初の三人称です。
川神院は静けさに包まれていた。
途中から門下生も話を聞いていたのか、いつの間にか自然と試合の場となる広い境内に集まってきた。そして中央で対峙する2人を囲うように円が出来上がる。
対峙する2人の様子は傍から見ても対照的だった。
片方は口端を上げ嬉しさを全く隠そうとしない首筋あたりで切り揃えたショートボブの少女。
片方は諦めたような表情を浮かべる腰までありそうな長髪を後頭部で一纏めに縛っている少年。
少女は楽しそうに笑みを浮かべたまま真正面の少年を見遣ると、下げていた両手に握り拳を作り腕を上げ顔の前で交差させる。
少年の方は未だに諦めたような表情を浮かべていたが、真正面の少女の行動を察知すると表情を引き締め、同じように握り拳を作り腕を上げ顔の前で交差させる。
「「ハアッ!」」
少女と少年が同じ構えを取って数秒動きを止めたかと思うと、同じタイミングで腕を振りおろし、裂帛の気合を吐く。
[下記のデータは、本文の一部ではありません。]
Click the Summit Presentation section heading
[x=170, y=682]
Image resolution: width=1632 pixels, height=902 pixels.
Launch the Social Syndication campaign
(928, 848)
両者から放たれた気に圧されたのか、2人を囲っていた門下生たちが1歩退くかのように円が広がった。
「両者、準備はいいようじゃな」
その光景を見てとり、円の中に数歩踏み込んだ老人――川神鉄心は2人に声を掛ける。
「ああ! いつでもいいぞ!」
溢れ出る激情そのままに叫ぶ少女。
「覚悟は決めました。いつでもどうぞ」
静かに落ち着いた声音で答える少年。
対照的な2人の返答に頷いた鉄心はさらに1歩踏み出すと右腕を上げ名乗りを始める。
「西方 川神百代!」
「ああ!」
名乗りに答え微かに腰を落とし握り拳のまま右手は少し前に、左手は腰の横に置きやや右半身に構える少女――川神百代。
「東方 暁神!」
「はい!」
同じく名乗りに答え軽く開いた掌を内側にし右手を胸の前に、左手を腰の前に置きまるで球状のものを抱えるかのように構える少年――暁神。
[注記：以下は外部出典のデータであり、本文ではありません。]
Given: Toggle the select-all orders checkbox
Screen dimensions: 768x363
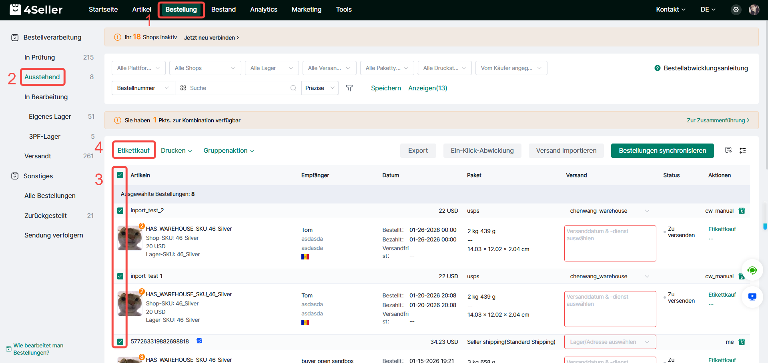Looking at the screenshot, I should tap(120, 175).
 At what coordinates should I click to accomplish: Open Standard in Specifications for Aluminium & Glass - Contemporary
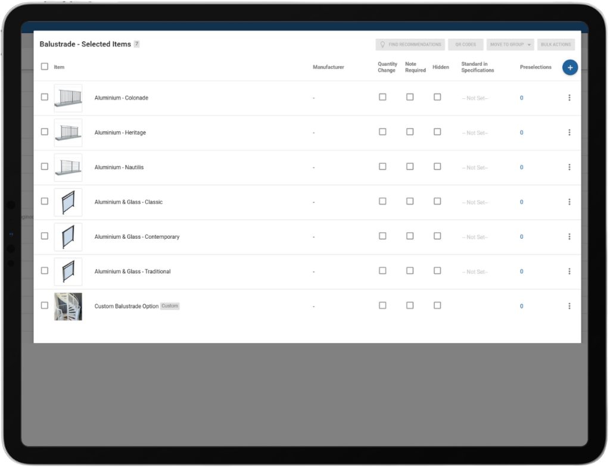[475, 237]
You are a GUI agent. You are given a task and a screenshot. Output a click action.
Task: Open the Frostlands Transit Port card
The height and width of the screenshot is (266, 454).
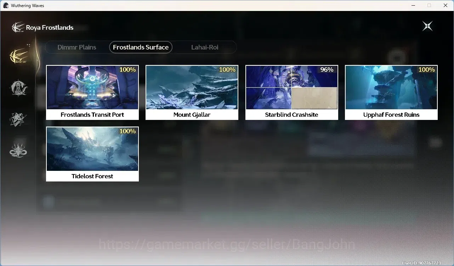92,93
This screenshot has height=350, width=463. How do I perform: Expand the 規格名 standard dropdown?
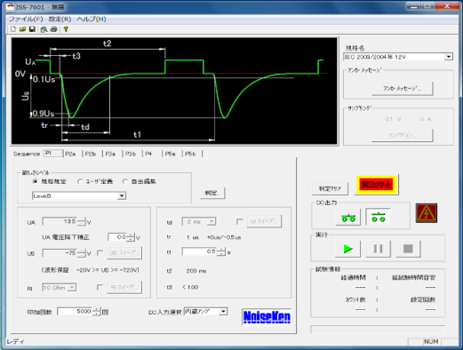tap(449, 57)
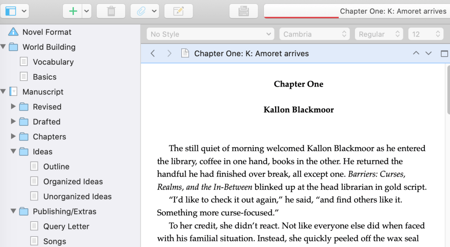This screenshot has height=247, width=450.
Task: Click the editor vertical scrollbar
Action: [x=448, y=88]
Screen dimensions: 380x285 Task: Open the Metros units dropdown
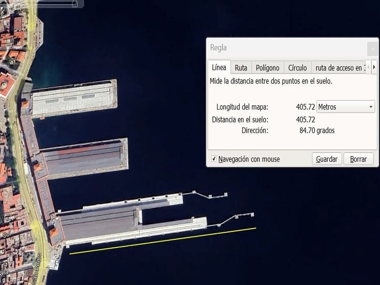click(346, 107)
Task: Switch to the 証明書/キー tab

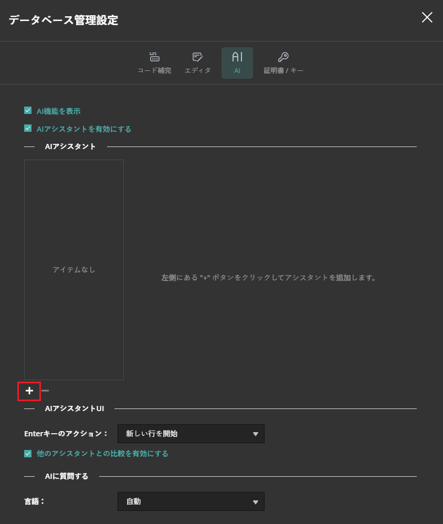Action: [x=283, y=62]
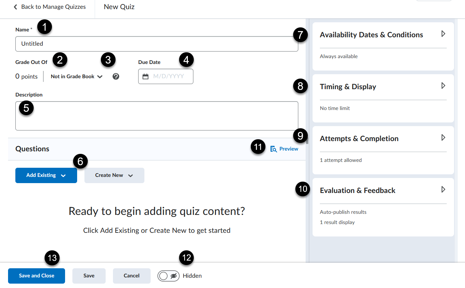Click the Description text box

tap(156, 116)
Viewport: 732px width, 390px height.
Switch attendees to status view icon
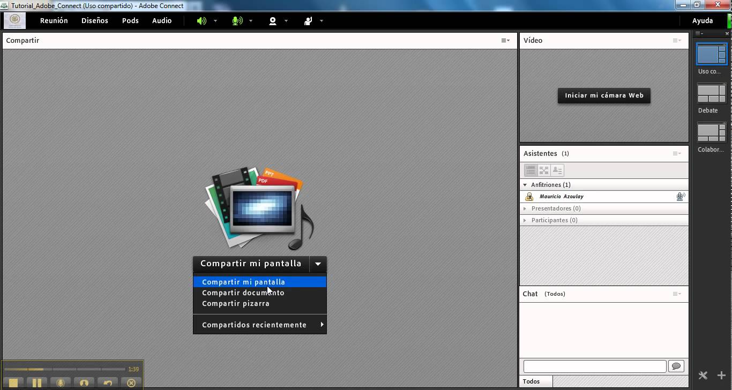557,170
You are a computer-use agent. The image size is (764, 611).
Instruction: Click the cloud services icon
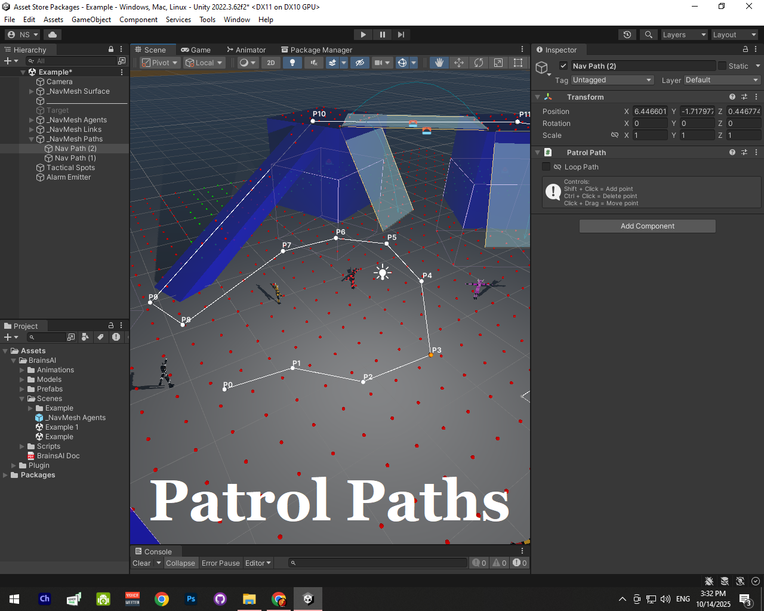click(x=53, y=35)
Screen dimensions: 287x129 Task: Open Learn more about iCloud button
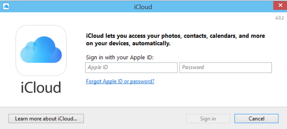(46, 118)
静かに見ていた門下生たちの間に、さらに静かで緊張感のある空気が漂い始める。だが誰もがこれから始まるであろう勝負を見逃してなるものかと目をそらす事なく構える。
「いざ尋常――始め!」
そんな緊張感の漂う空気を切り裂くかのように、開始を告げる声を響かせた鉄心は掲げていた右手を勢い良く振り下ろした。
ダンッ
先に動いたのは百代。
境内の石畳を蹴る音が響き渡り、次の瞬間には構える神の目の前に。
一瞬で間合いに踏み入った百代は左足を踏ん張り一瞬でスピードを殺すと、神の顔めがけて振りかぶり気味の右正拳を繰り出す。
だが当たると思った瞬間――
「は?」
間抜けな声が百代の口から洩れた。
視界に広がる青い空。突き出されたままの右拳。背中には石畳の感触。その状況から仰向けに倒れている事を理解すると、瞬時に起き上がり振り返る。
その視線の先には未だ構えたままの神の姿。
だがその構えは右手と左手が反対になっていた。
(いなされた? 捌かれたのか!?)
起こったであろう可能性を考えるが、戦いに入った思考は次の行動を身体に命令している。
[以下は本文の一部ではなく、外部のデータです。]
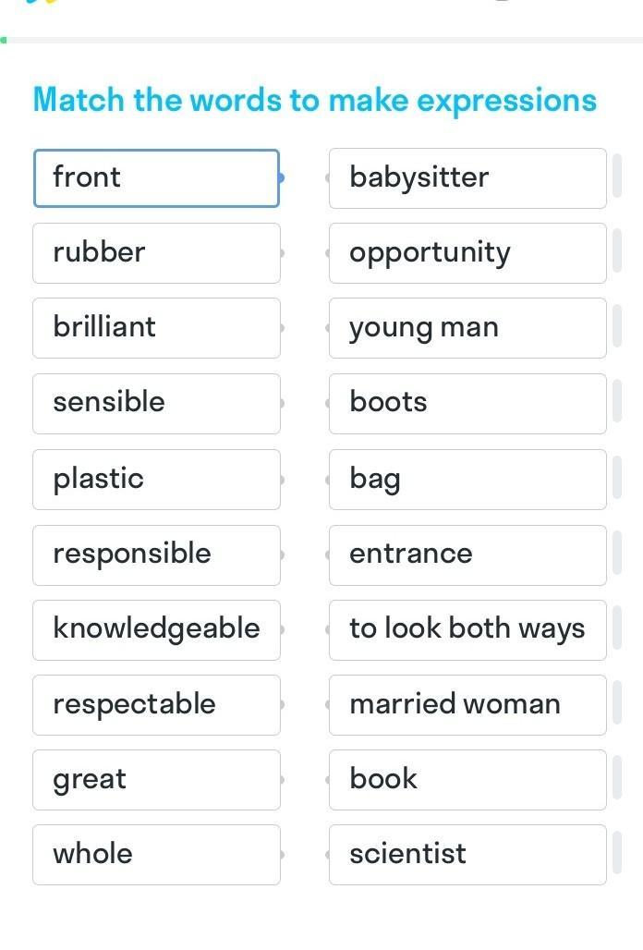Click the 'brilliant' word box
Screen dimensions: 643x950
click(x=156, y=328)
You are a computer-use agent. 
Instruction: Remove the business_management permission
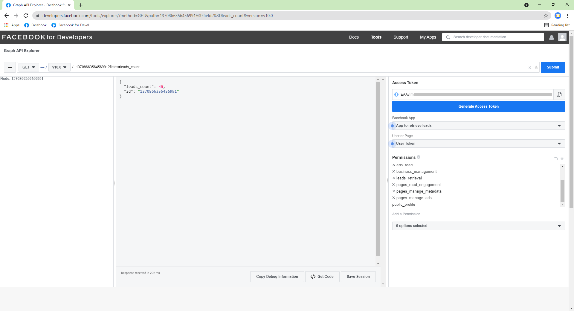click(x=394, y=171)
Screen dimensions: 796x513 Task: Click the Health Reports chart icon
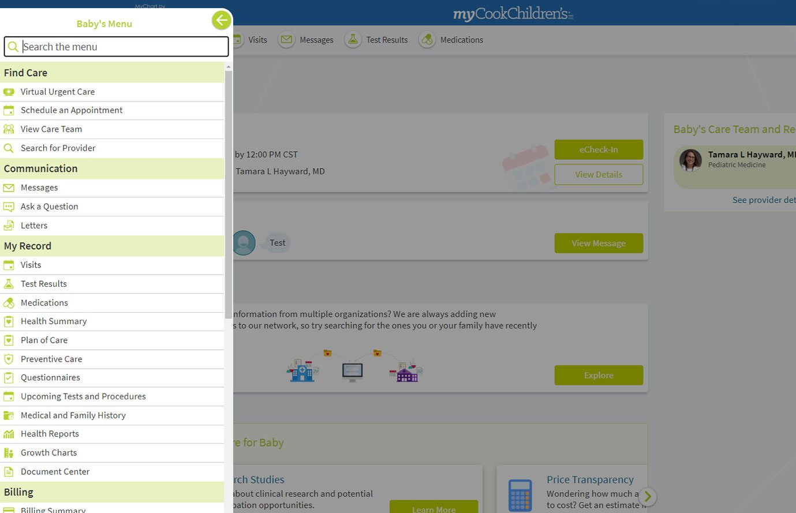[9, 434]
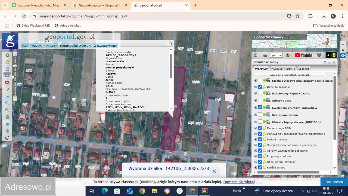Screen dimensions: 348x196
Task: Enable the Adresy i ulice layer checkbox
Action: [260, 100]
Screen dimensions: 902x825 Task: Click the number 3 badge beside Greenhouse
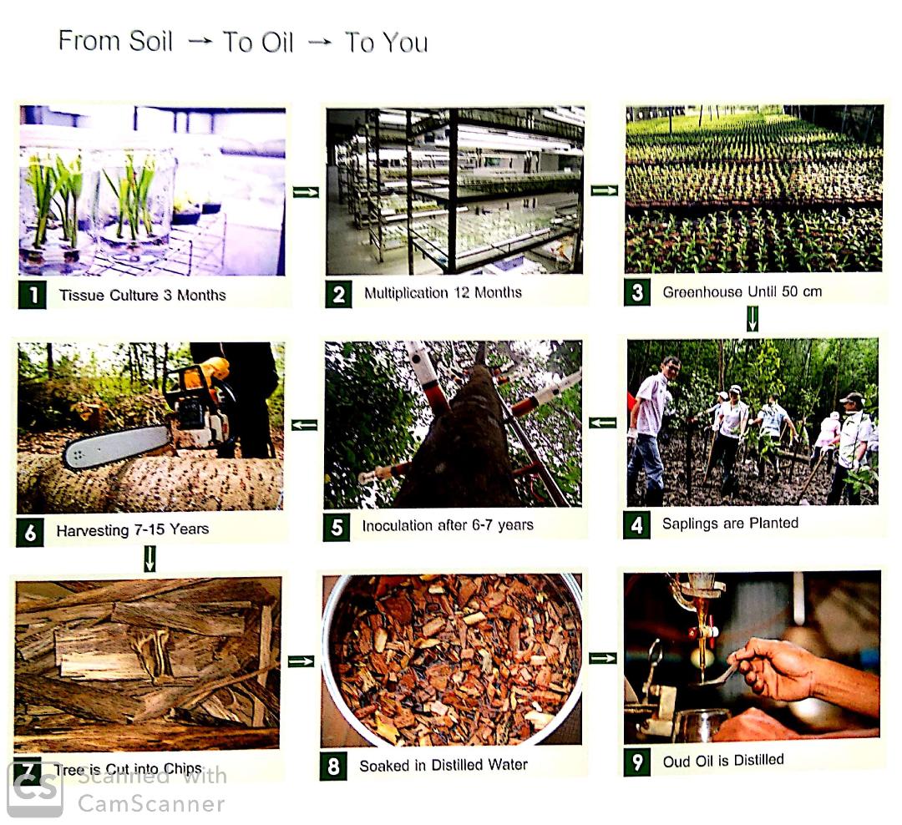[x=637, y=291]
左手が上になった事で空いた右側頭部に狙いを定め、左足を鞭のようにしならせ蹴り上げる。それと同時に神の動きを見極めるため目を凝らしその姿を視界に収める。
そして蹴りが当たると百代が思った瞬間、神の姿がブレた。
潜るように身を沈みこませた神は、左手で蹴り足の左足をいなし右手で軸足である右足を払い上げた。
その結果、百代の視界は反転し上下逆さになった。
頭から地面に落ちる寸前に両手を着き体を持ち上げた百代は、その勢いのままに後ろに跳び下がり足から地面に着地した。
態勢を立て直し顔を上げ再び神の方を見ると、その構えは試合開始直後の構えに戻っていた。
見るたびに上下が変わる左右の手。その構えにようやく百代は神がやった事、そして自分がやられた事を理解した。
(なるほど、構えた両手を円に見立てて私の攻撃をその円に沿って滑らせ、いなしたという訳か)
その動き、その構え。
確かに神がこの2度の攻防に見せた業は、川神流にはないものだった。
だがそれを確認できたのは師範代以上のクラスの者たちだけであり、それ以外の者たちからしてみれば、何かしら攻防があったのだろうと理解できるが、百代が1人で勝手にひっくり返ったり回転していたようにしか見えなかった。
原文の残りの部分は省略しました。